▶ _Provided entries_:
-=-=-=-=-

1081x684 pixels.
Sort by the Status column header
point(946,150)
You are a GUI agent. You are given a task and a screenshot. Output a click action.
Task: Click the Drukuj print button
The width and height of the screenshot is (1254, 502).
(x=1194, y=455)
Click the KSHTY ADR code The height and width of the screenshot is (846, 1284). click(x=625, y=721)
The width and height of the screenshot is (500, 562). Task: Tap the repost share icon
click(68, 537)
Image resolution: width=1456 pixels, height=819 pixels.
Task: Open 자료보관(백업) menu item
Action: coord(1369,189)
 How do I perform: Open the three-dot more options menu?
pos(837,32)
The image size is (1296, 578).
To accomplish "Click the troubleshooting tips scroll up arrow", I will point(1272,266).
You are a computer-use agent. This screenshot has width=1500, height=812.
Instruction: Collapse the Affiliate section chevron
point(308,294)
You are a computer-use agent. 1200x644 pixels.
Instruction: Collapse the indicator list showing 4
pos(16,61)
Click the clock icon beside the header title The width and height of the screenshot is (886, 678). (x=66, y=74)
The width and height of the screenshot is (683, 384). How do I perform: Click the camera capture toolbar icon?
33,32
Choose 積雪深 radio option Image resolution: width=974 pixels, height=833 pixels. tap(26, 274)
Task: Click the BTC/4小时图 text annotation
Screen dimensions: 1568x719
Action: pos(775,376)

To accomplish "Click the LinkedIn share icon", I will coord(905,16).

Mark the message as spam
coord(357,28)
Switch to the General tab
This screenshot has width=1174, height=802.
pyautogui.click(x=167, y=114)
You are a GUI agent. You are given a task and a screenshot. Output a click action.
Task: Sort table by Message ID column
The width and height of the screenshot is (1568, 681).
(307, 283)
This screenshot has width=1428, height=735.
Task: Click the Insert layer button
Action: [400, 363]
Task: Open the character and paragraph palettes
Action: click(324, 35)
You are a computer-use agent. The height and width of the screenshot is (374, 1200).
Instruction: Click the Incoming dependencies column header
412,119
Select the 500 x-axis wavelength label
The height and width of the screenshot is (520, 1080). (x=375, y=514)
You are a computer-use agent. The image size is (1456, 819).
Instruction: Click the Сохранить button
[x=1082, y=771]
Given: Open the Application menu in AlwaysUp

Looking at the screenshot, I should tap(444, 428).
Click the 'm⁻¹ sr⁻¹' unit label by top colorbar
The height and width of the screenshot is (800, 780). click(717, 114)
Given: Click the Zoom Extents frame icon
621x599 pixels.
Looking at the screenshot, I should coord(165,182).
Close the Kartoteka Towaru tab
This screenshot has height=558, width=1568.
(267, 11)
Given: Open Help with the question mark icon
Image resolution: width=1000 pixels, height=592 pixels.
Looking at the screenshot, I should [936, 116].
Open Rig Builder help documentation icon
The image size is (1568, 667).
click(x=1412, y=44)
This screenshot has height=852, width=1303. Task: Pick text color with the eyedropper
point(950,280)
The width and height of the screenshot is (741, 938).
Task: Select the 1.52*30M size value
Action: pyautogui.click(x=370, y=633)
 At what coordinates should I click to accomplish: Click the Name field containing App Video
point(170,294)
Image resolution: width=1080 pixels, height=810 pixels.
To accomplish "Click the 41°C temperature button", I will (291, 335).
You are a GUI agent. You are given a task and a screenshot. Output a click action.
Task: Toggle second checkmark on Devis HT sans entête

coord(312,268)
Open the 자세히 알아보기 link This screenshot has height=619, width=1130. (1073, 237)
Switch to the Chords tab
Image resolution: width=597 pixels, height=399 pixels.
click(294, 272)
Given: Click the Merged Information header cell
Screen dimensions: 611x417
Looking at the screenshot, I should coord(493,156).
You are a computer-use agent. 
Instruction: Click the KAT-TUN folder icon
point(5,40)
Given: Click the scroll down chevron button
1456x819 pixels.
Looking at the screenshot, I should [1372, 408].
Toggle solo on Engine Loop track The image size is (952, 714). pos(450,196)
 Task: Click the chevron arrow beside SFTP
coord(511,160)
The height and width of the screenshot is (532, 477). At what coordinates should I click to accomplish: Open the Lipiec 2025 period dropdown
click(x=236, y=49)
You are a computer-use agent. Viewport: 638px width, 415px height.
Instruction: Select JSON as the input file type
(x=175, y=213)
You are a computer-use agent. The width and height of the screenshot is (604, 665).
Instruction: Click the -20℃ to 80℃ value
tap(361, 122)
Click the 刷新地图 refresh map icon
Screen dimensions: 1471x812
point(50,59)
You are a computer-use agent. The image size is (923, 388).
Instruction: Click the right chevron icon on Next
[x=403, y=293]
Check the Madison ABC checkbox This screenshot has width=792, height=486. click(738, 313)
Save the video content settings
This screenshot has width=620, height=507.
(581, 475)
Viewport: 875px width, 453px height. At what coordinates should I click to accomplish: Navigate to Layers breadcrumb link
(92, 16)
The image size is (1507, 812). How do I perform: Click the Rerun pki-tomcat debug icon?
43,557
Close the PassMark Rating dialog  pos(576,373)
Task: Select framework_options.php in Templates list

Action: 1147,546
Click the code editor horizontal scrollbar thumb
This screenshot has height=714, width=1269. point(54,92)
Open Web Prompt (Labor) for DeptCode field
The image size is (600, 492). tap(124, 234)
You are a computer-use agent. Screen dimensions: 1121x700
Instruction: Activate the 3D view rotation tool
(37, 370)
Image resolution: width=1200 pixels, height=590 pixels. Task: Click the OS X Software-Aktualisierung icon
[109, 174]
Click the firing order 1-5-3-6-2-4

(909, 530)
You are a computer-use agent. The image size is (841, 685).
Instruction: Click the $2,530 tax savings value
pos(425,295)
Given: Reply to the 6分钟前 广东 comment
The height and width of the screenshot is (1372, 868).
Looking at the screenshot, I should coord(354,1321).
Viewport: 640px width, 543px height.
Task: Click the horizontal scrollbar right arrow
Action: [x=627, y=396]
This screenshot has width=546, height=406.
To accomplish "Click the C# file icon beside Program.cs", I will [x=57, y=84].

-=-=-=-=-

▶ _Instructions for the task_: Each line in the data that holds the string "will" should be found and copied.

▶ _Task response_:
To accomplish "Click the troubleshooting tips scroll up arrow", I will point(1272,266).
To accomplish "Click the LinkedIn share icon", I will coord(905,16).
To accomplish "Click the 41°C temperature button", I will (291, 335).
To accomplish "Click the C# file icon beside Program.cs", I will [x=57, y=84].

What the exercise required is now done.